The invention relates to a control plate for a gas discharge display device with a carrier plate made of electrically insulating material, which carries on one side as a row conductor and on the other side as a column conductor forming a matrix and each separately controllable metallic conductor tracks and together with these tracks in the crossing points of the matrix has continuous control holes.

Such a control plate is used in a gas discharge display device for matrix control of the individual pixels. By driving a row conductor track and a column conductor track, the control hole is released at the respective intersection of row conductor and column conductor. As a result, electrons are transferred from the plasma of the gas discharge space behind the control plate into the one in front of the control plate Acceleration space pulled and accelerated towards the anode in this space. At the point of impact, a light spot is then formed on a phosphor layer located in front of the anode as an image of the controlled crossing point of the matrix. With appropriate matrix control according to the time sequence and strength, characters and pictures can be displayed on the fluorescent screen. Such a display device works on the principle of spatial separation of electron generation and electron acceleration (two-chamber principle) and is known for example from DE-OS 24 12 869 and DE-OS 26 15 721.

The structure of a control plate is also described in these published documents. It consists of a carrier plate made of electrically insulating material, for example made of glass, with the conductor tracks (control electrode tracks) on both sides of the plate.

The matrix control plates are currently manufactured in such a way that the hole structures necessary for the passage of electrons are only etched into the glass after the conductor structures have been applied (on the front and back of the plate perpendicular to one another). For etching technology reasons, very thin glass plates must be used for very fine grid structures.

The subsequent introduction of control openings into thick, metallized carrier plates made of electrically insulating material, e.g. by electron beam. or laser drilling has the disadvantage that there is no metallization in the holes and charging effects in the control holes prevent a sufficient control effect or the passage of wearers as a result of charging the hole walls is very limited.

The present invention has for its object to avoid these disadvantages and to provide a control plate with good mechanical stability and electrically separated row and column conductors of high geometric resolution. To solve this problem, it is proposed according to the invention in a control plate of the type mentioned at the outset that the metallic conductor tracks extend into the control holes of the carrier plate in a defined manner, that the respective rows of holes are electrically connected to one another and that the column conductors and the row conductors are very high-impedance from one another (R ≥ 100 MΩ ) or are completely separate. The carrier plate is preferably made of glass or ceramic and has thicknesses between 0.3 and 2 mm.

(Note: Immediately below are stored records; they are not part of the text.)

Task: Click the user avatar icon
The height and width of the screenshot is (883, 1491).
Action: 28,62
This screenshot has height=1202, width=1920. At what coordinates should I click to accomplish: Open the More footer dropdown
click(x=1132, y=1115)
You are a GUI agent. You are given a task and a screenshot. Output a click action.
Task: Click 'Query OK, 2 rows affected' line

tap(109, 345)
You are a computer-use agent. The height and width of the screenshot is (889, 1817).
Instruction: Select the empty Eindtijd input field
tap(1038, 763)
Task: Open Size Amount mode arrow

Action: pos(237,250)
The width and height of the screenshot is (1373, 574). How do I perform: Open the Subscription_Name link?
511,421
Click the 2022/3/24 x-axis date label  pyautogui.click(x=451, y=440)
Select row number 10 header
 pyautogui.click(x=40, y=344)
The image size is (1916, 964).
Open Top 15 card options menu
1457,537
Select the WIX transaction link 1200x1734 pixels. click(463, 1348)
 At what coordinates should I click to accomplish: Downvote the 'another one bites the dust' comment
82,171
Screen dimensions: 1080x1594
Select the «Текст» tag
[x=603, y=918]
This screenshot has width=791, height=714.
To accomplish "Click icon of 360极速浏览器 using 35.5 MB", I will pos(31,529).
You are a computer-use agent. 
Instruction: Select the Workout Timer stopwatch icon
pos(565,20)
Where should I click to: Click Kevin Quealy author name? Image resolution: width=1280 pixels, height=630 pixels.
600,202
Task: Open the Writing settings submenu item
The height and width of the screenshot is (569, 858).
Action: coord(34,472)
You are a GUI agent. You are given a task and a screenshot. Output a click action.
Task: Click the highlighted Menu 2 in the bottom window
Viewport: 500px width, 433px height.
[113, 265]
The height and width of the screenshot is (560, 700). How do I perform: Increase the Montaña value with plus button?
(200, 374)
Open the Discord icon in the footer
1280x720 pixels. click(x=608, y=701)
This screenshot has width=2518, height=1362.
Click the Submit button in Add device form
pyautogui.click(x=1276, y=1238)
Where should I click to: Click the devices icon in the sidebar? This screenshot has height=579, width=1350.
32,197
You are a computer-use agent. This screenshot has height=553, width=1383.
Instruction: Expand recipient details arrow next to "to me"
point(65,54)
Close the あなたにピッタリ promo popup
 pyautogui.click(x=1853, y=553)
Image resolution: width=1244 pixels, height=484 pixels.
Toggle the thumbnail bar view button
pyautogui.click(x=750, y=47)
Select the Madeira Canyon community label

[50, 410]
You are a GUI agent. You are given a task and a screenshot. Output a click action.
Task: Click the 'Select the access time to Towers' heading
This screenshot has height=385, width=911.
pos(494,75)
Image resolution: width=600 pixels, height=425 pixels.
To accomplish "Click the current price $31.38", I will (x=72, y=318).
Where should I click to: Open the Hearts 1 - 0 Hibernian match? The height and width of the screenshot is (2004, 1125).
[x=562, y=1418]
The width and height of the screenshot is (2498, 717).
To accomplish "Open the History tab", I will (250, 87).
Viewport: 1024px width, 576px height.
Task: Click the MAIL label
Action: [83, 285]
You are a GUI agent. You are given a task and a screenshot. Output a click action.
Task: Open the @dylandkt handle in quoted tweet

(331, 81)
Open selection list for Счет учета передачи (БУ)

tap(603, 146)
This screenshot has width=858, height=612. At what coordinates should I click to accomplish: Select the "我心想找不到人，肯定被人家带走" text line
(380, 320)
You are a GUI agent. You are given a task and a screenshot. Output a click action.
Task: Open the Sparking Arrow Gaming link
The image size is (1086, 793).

A further improvement in the control properties is achieved in that the metallic conductor tracks of the column conductors fill almost the entire hole area of the associated control holes and that the metallic conductor tracks of the row conductors extend only slightly into the control holes assigned to them.

• Als Lochplatten dienen glasige oder keramische Platten oder Platten eines anderen isolierenden Materials,zweckmäßig mit Dicken zwischen 0,3 und 2 mm. Die Platten sind entweder plan oder in einer Richtung gekrümmt und Tragen das für die Durchsteuerung elektrischer Ladungsträger nötige Lochraster hoher Auflösung (Lochzahl/cm > 100) mit beliebiger Form und Größe von Raster und Löchern. Die stabile hochplatte (Trägerplatte) wird beidseitig ganzflächig metallisiert, und zwar so, daß die beiden Metallisierungen zumindest teilweise in die Löcher hineinreichen, ein Kontakt der beiden Seiten über die Löcher aber vermieden wird oder der Kontakt, über sehr dünne Schichten, sehr hochohmig ist (R > 100 MΩ ). Die Metallisierung erfolgt z.B. durch Bedampfung mit Kupfer (ca. 300 nm), wobei als Haftschicht z.B. Aluminiumoxid oder Titan (ca. 20 nm) dient und zur Erzielung hoher Haftfestigkeiten eine Substratheizung über 130 °C und/oder ein Beglimmen erfolgt. Beide Seiten werden unter einem schrägen Winkel und gleichzeitiger Substratdrehung um eine Achse senkrecht zur Substratoberfläche bedampft, so daß in den Löchern der Trägerplatte die geforderten elektrischen Trenneigenschaften erreicht werden. Die Metallisierung kann auch so erfolgen, daß beide Seiten zusammenhängen. Die Trennung in den Steuerlöchern erfolgt dann nachträglich. Nach dem beidseitigen Metallisieren der Trägerplatte werden beide Metalloberflächen mit Fotolack beschichtet. Es spielt keine Rolle, ob Fotolack in die Löcher gelangt oder nicht (Sprühen, Rollercoating, Folientechnik). In den meisten Fällen wird positiv arbeitender (bei Belichtung löslicher) Fotolack aufgesprüht; aber auch die Verwendung von Negativ-Lack ist möglich.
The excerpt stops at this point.